Democrats block plan to hold back 3rd-graders en masse but advance two other bills to shore up basic skills of students
Republican Gov. Susana Martinez’s push for state-mandated retention of third-graders who do not read proficiently may be dead.
The Senate Education Committee on Saturday blocked a retention bill on a 5-4, party-line vote. Committee Democrats all voted against it.
A similar retention bill was halted last week in the state House of Representatives, also by a bloc of Democrats.
The Senate Education Committee advanced two other bills that would pinpoint kids in the early grades who need extra academic help. Neither of those bills would require that students lagging in reading skills be automatically retained at the end of third grade.
Martinez’s secretary-designate of public education, Hanna Skandera, had urged the Senate committee to support the retention bill and end the “social promotion” of unprepared students.
Superintendents of smaller districts and the Greater Albuquerque Chamber of Commerce also spoke in favor the retention bill, which was sponsored by Sen. Gay Kernan, right, R-Hobbs.
Committee Democrats pulled together to table Kernan’s bill.
They were led by Sen. Bill Soules of Las Cruces. He said holding back third-graders en masse was a misguided idea built around a study from 1979 that had been characterized incorrectly.
That research actually showed that 84 percent of the kids who were not proficient readers in third grade improved academically and graduated from high school on time, Soules said. In addition, the same study showed that 4 percent of kids who read proficiently at the end of third grade did not complete high school on time, he said.
“There isn’t a benefit” of wholesale retentions, said Soules, himself a teacher. “There is a huge cost.”
He said he spoke not only of money, but of the damage that would be done to kids held back unnecessarily and made to doubt themselves.
Soules, right, said poverty was the most obvious reason why students struggle to read. He and the rest of the committee Democrats advanced two other bills aimed at identifying kids who are underperforming in the early grades and providing them the remedial help needed to succeed.
One bill is by Sen. John Sapien, D-Corrales, the education committee chairman.

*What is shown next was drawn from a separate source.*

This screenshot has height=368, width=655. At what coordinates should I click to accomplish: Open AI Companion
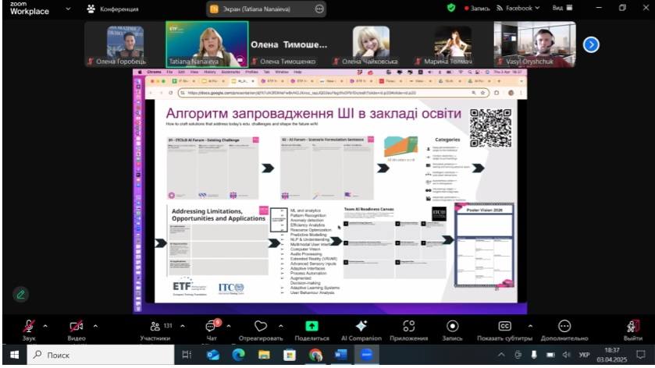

His proposal would add $11 million annually to education funding for programs to identify young children who need help and make them proficient readers.
Sapien’s bill also calls for schools to track students who were recommended for retention by a school staff, only to have that decision vetoed by parents.
New Mexico law now provides that a parent or guardian has a one-time right to block a child’s retention. After that, teachers can hold back the child even if the parent disagrees.
But Sapien, right, said he was concerned that school staffs were not exercising their power to retain children, even in obvious cases.
Under his bill, schools would have to report to the state Public Education Department the progress of students who were recommended for retention but then moved ahead because parents objected.
This would tighten the system. Even Kernan said she thought his idea made good sense.
One Republican, Sen. Pat Woods of Broadview, joined with the Democrats in voting for Sapien’s bill. It cleared the Education Committee on a 6-3 vote.
The second bill advanced by the education committee was by Sen. Linda Lopez, D-Albuquerque.
It also called for early identification and help for students who are lagging. But Lopez’s bill focuses on math as well as reading.
She said both subjects were crucial, and schools should emphasize them equally in assessing children in the early grades.
Lopez’s bill would require an additional $68 million a year. She said she knew the money was not contained in a House budget bill approved last week. But, she said, the Senate could and should allocate the money as it moves ahead with its own budget plan.
Lopez, right, said her bill was the only one providing an accurate cost of what it will take to identify children who need extra academic help and then make sure they get it.
She said schools had lost ground in receiving the money they need, and their ability to turn out capable graduates had suffered.
But other legislators, notably Republican Rep. Nora Espinoza of Roswell, have said that student achievement never seems to improve, regardless of spending increases.
About half the money in the $5.9 billion state budget approved last week by the House of Representatives would go public schools.
The bills by Sapien and Lopez will be heard next by the Senate Finance Committee.
As for Kernan’s bill, Sapien said he did not believe it would be revived.
Much of the criticism of her retention plan was because it excluded parents from the decision.
Her bill also carried provisions to identify and help struggling readers in grades kindergarten through three.
But at the end of third grade, many of those 2,500 or 3,000 students still not proficient would have been held back by state order. Exemptions were built into her bill for children in special education or those learning English as a second language, among other reasons.